** BEGIN DATA IN THIS EXERCISE **
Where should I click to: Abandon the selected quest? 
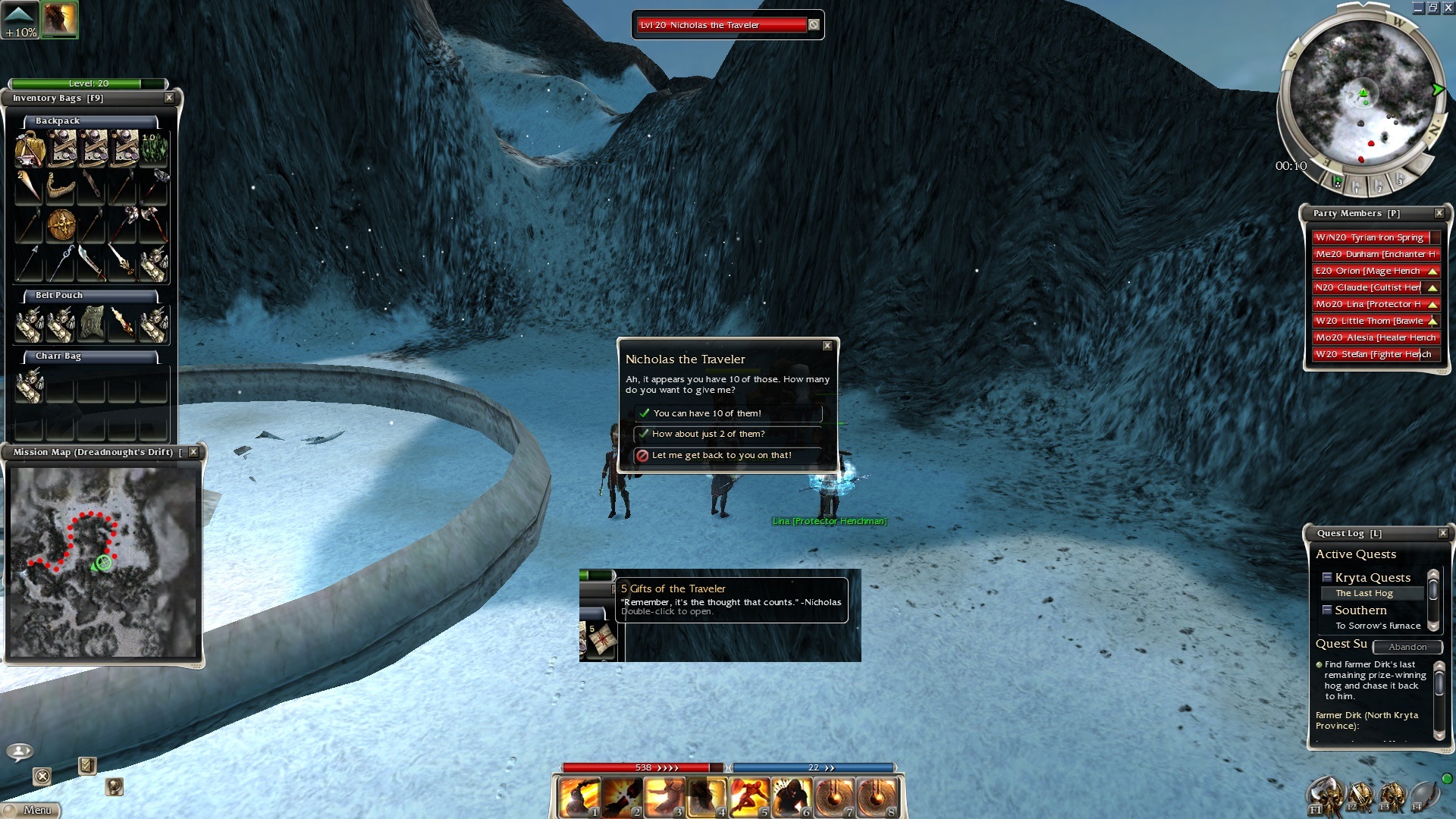[x=1407, y=647]
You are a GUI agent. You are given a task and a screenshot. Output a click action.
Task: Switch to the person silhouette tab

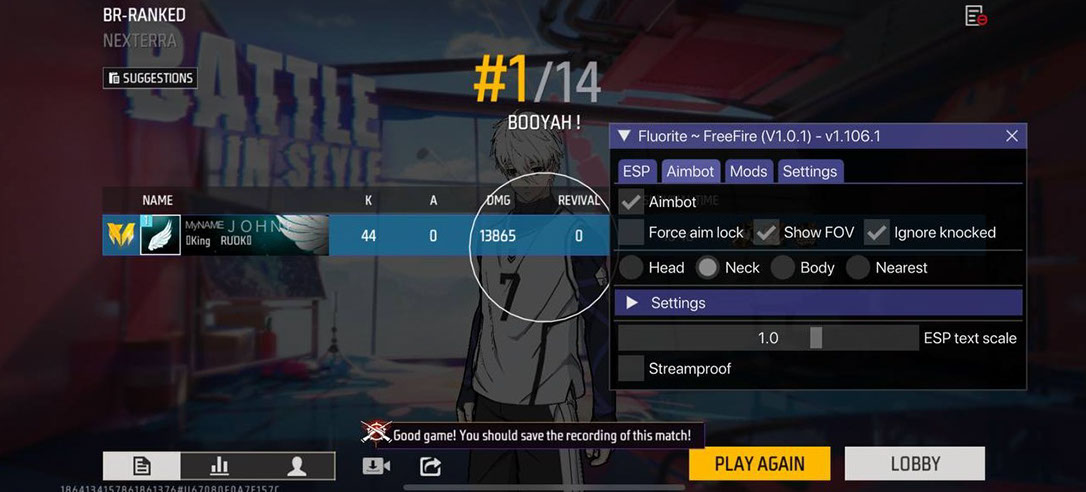[296, 466]
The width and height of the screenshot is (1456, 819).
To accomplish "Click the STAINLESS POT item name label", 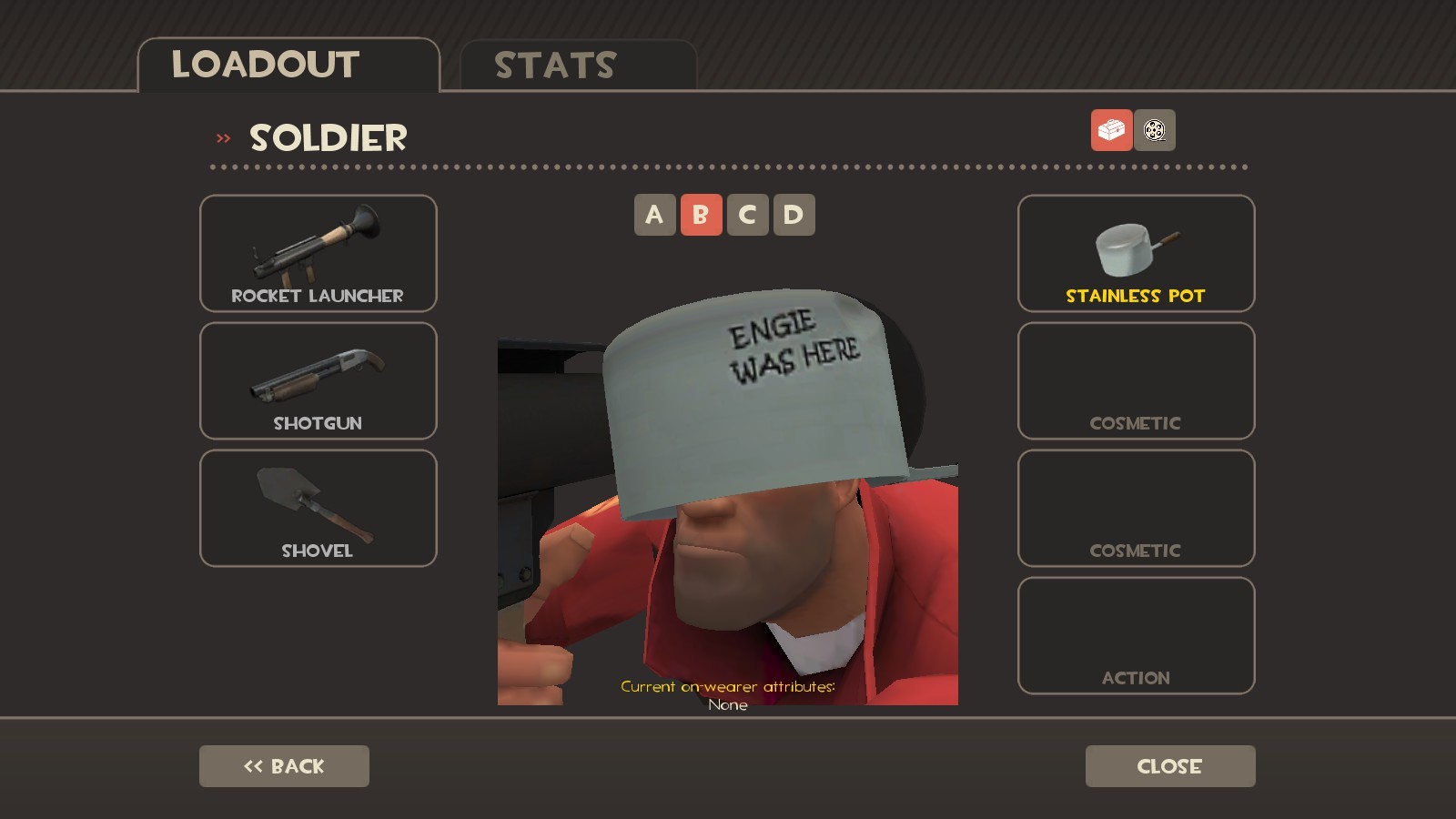I will [x=1135, y=296].
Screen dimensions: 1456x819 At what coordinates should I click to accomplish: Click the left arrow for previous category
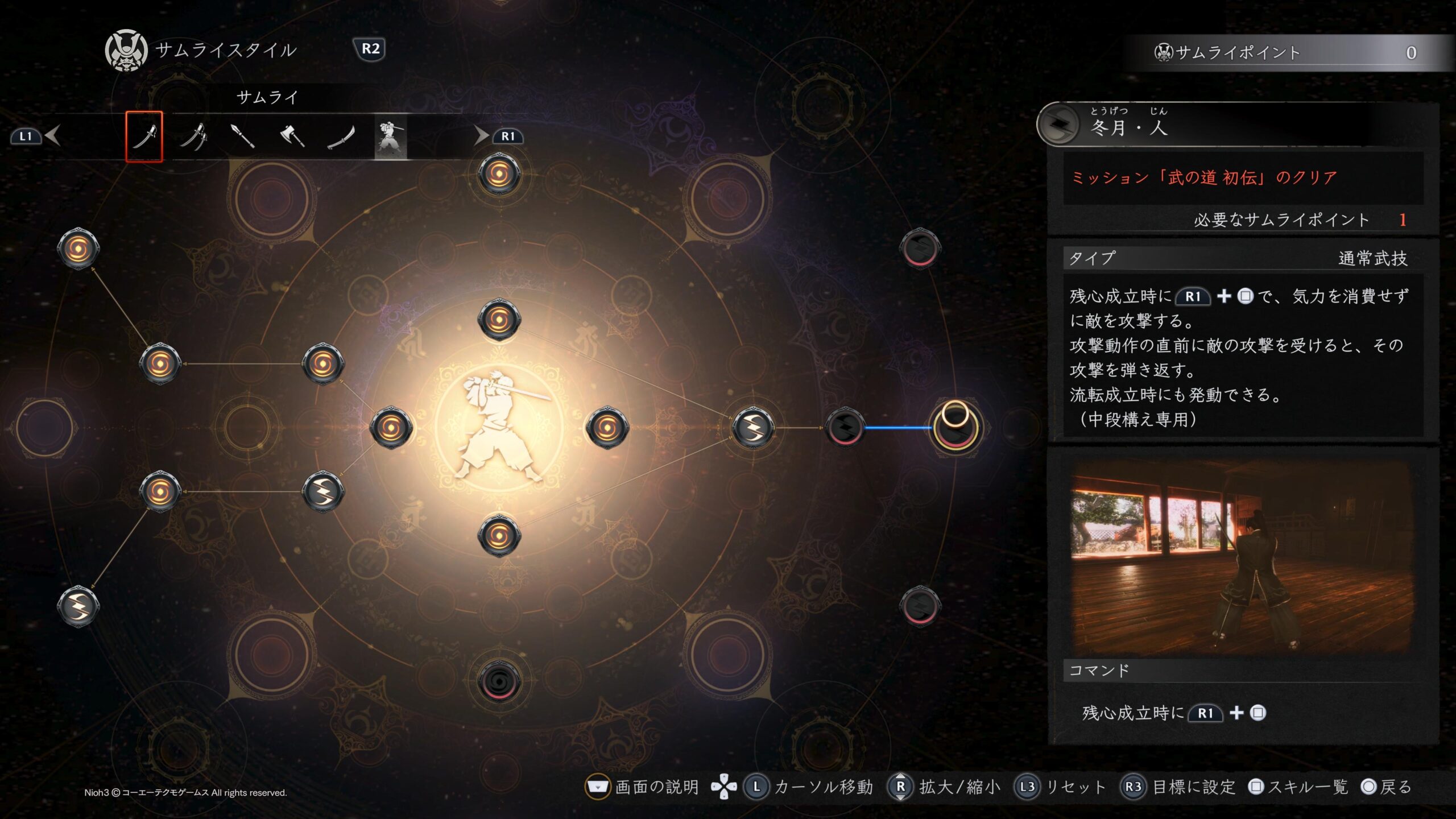(x=53, y=136)
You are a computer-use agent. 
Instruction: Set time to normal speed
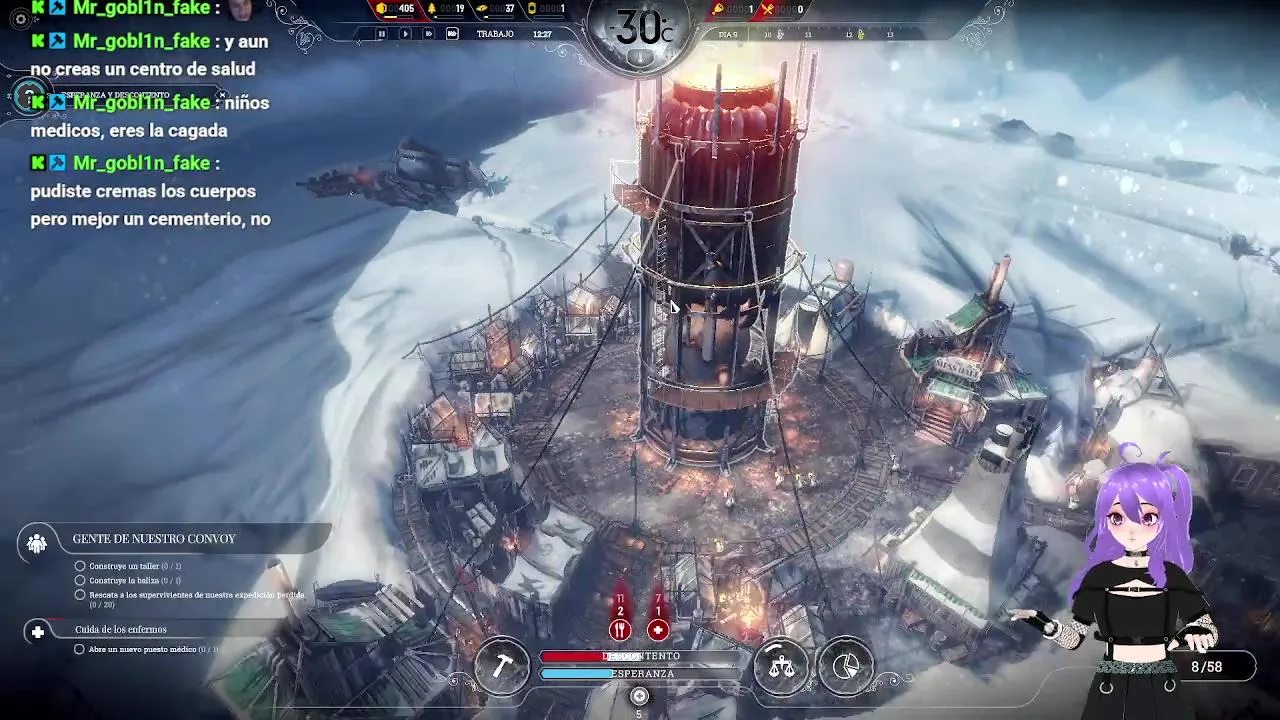[405, 34]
** END DATA IN THIS EXERCISE **
▸ **WHAT IS BEING ASKED**: Give the part of the records that opens with the line containing "Screen dimensions: 1456x819" and runs through the end of the records as a JSON list of strings, one string per line, with blank lines and pictures left out.

▸ **ANSWER FOR THIS EXERCISE**:
[
  "Screen dimensions: 1456x819 At what coordinates should I click to accomplish: Click the left arrow for previous category",
  "(x=53, y=136)",
  "You are a computer-use agent. ",
  "Instruction: Set time to normal speed",
  "[405, 34]"
]